Wenn wir dem Wortlaut von Global Gateway Glauben schenken, dann unterscheidet sich Europas Initiative von der neuen chinesischen Seidenstraße tatsächlich durch ihren wertebasierten Ansatz. Die Praxis spricht jedoch eine andere Sprache. Solange die EU afrikanische Staaten nicht dabei unterstützt, den Anteil der digitalen Wertschöpfung in ihren Staaten zu erhöhen, bleibt sie genauso ausbeuterisch wie die Wirtschaftsbeziehungen zu China. Das ändern keine von der EU finanzierten Unterwasserseekabel, darüber können Narrative wie die „menschenzentrierte Digitalpolitik" auch nicht hinwegtäuschen. Afrika wird erst dann vom elektronischen Handel und der Digitalwirtschaft profitieren, wenn die Hindernisse bei der Erfassung und Analyse von Daten beseitigt, der Zugang zu erschwinglicher Infrastruktur und digitaler Bildung sowie die Finanzierung des digitalen Unternehmertums verbessert und Verbraucher- und Datenschutz garantiert sind.
Nach der Wahl von Joe Biden zum US-Präsidenten betont die EU die Bedeutung einer transatlantischen Zusammenarbeit, um gemeinsam die globalen Standards für die Digitalisierung zu setzen. Wie bewerten Sie das?

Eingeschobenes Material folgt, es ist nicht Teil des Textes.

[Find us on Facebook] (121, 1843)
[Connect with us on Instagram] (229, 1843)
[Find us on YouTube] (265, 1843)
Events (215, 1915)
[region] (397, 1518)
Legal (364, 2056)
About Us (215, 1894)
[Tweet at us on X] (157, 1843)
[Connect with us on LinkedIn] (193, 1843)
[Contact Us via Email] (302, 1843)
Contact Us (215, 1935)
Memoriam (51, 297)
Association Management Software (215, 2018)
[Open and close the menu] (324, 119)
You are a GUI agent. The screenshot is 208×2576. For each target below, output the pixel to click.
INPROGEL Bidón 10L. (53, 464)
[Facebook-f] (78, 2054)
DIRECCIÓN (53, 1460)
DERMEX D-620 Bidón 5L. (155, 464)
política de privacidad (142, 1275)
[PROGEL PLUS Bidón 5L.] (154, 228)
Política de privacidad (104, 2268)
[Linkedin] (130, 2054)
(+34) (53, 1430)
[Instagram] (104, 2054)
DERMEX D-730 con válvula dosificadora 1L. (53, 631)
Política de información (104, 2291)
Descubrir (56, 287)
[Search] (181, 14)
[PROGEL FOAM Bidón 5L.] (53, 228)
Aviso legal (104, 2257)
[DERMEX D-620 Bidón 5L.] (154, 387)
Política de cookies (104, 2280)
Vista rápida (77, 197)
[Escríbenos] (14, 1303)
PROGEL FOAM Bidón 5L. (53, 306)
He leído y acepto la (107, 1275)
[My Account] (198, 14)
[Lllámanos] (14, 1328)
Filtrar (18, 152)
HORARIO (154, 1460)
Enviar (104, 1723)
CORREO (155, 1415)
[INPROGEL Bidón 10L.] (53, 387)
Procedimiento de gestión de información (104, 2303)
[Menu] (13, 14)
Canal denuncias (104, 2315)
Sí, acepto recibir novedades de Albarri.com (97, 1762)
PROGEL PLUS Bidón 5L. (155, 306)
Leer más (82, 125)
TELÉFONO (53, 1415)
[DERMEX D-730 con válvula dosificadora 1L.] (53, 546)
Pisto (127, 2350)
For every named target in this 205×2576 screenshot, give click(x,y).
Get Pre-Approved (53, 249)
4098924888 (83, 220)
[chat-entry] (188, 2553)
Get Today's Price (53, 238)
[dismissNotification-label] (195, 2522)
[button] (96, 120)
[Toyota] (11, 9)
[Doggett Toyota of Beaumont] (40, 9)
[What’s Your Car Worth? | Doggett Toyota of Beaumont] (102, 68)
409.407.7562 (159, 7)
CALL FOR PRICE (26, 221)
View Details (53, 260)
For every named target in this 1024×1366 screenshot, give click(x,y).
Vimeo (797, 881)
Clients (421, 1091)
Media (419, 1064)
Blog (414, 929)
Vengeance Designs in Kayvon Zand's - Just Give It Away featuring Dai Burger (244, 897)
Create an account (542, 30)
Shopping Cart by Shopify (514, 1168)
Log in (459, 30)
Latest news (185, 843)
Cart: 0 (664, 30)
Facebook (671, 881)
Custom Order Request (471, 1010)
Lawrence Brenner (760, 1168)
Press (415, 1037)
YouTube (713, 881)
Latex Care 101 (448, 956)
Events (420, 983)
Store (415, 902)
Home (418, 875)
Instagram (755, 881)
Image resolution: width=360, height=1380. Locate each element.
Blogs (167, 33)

Die transatlantische Allianz wird von Ländern angeführt, die den digitalen Kapitalismus kontrollieren und beherrschen. Beim Wettlauf der führenden westlichen Industrienationen mit China geht es um den Ausbau und den Erhalt der Vormachtstellung in der Digitalwirtschaft. Grundsätzlich sollte Afrika sich im Umgang mit Dritten immer von seinen eigenen Interessen leiten lassen und vermeiden, in die strategischen Streitigkeiten zwischen China, der EU und den USA zu geraten. Stattdessen muss der afrikanische Kontinent seinen eigenen ‚digitalen Fußabdruck‘ vergrößern. Die bisherige Ausrichtung der afrikanischen Freihandelszone AfCFTA muss deswegen überdacht werden. Auch die aktuelle Strategie für die digitale Transformation in Afrika (2020-2030) bedarf einer Neuorientierung, da deren Entwicklung weitgehend von Europa und den USA beeinflusst wurde.
Wie müsste denn eine Digitalpolitik mit der EU und den afrikanischen Staaten auf Augenhöhe aussehen?
Eine partnerschaftliche Digitalpolitik erfordert die Neubewertung sowie grundlegende Umstrukturierung der Beziehungen, um das seit der Kolonialzeit bestehende Ungleichgewicht zu beseitigen. Außerdem bedarf es gegenseitigen Respekts. Diese Aspekte wurden in der bisherigen EU-Afrika-Partnerschaft nicht berücksichtigt. Europas Paternalismus widerspricht den Erwartungen und Interessen Afrikas.